Records shown:
■ ■ ■ ■ ■ ■ ■

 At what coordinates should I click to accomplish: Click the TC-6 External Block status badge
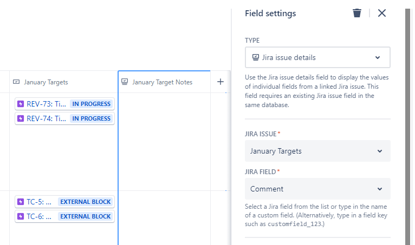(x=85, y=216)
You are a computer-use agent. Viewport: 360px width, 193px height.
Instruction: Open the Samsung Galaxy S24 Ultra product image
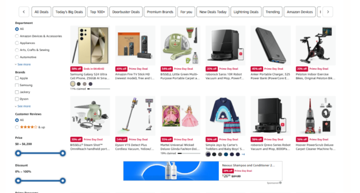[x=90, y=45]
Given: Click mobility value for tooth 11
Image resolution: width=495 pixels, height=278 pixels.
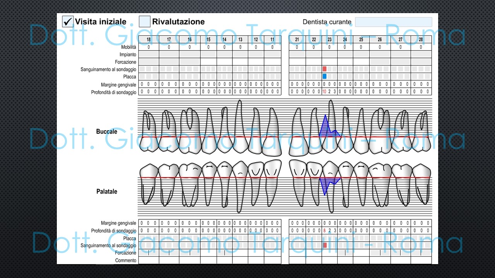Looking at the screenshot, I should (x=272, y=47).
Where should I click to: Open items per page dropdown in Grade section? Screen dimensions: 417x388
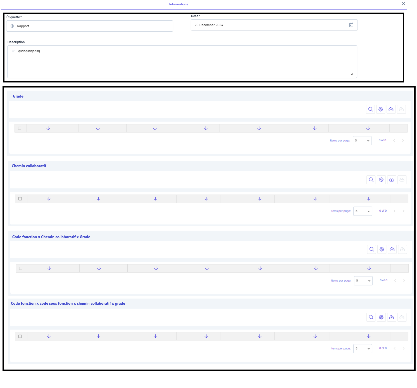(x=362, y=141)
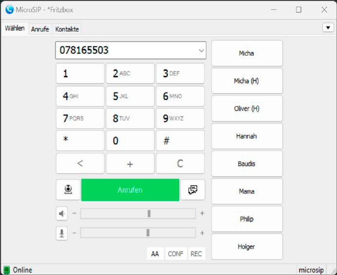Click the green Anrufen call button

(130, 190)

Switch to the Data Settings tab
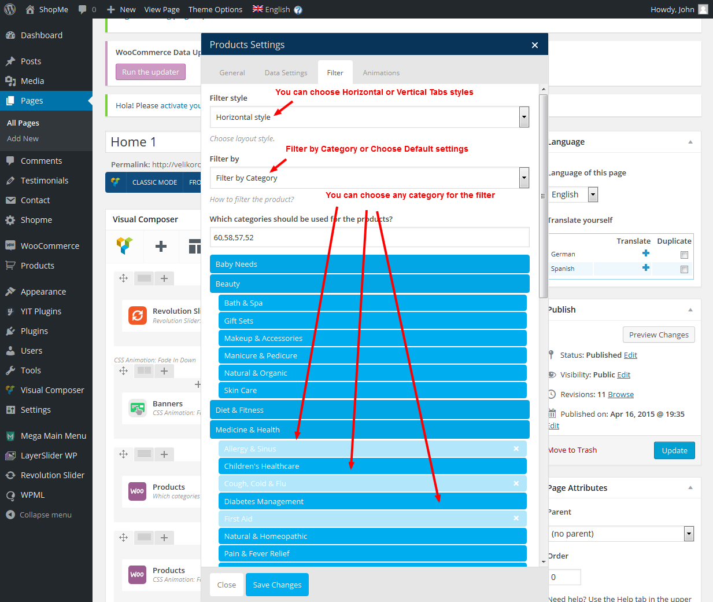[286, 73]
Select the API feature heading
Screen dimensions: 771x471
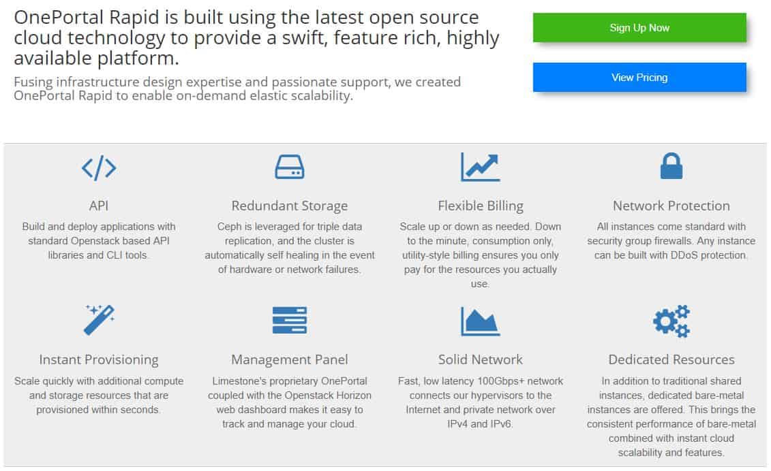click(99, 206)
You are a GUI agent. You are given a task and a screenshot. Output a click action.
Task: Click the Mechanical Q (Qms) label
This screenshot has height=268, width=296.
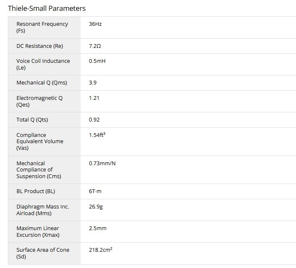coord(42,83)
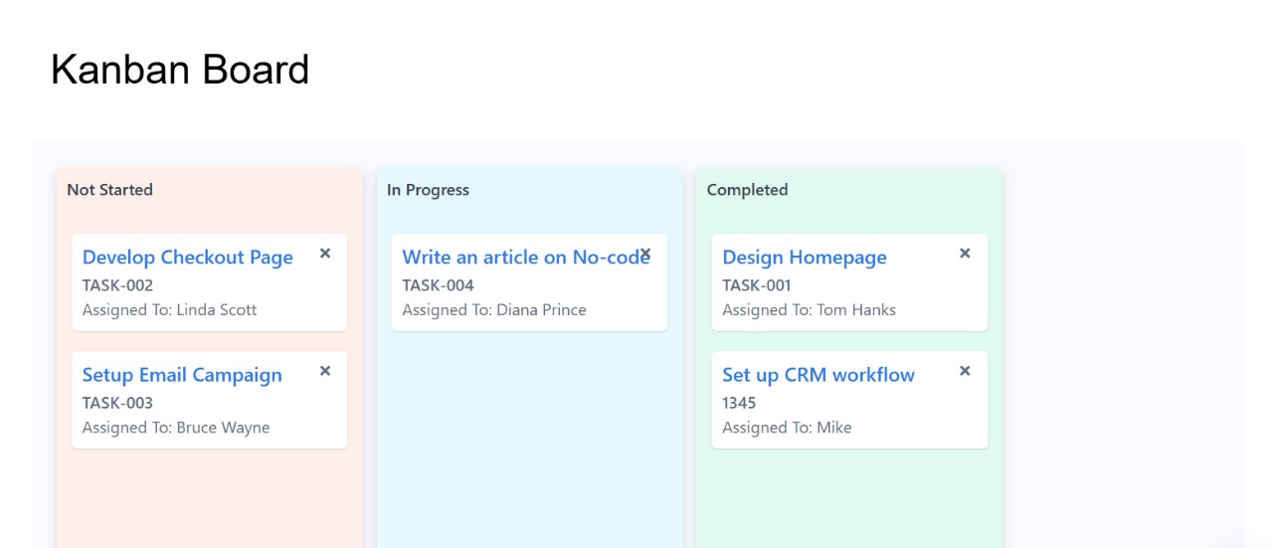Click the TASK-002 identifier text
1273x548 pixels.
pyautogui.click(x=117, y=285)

■ ■ ■ ■ ■ ■ ■

Please edit the records between the lines holding "You are a computer-use" and "Looking at the", inclusive, replacing "product image" with "product photo" and leaving everything else unchanged. Give only those lines, and omit the pictures.

Answer to the exercise:
You are a computer-use agent. Viewport: 360px width, 193px height.
Instruction: Open the Samsung Galaxy S24 Ultra product photo
[x=90, y=45]
Given: Click mobility value for tooth 11
Image resolution: width=495 pixels, height=278 pixels.
Looking at the screenshot, I should (x=272, y=47).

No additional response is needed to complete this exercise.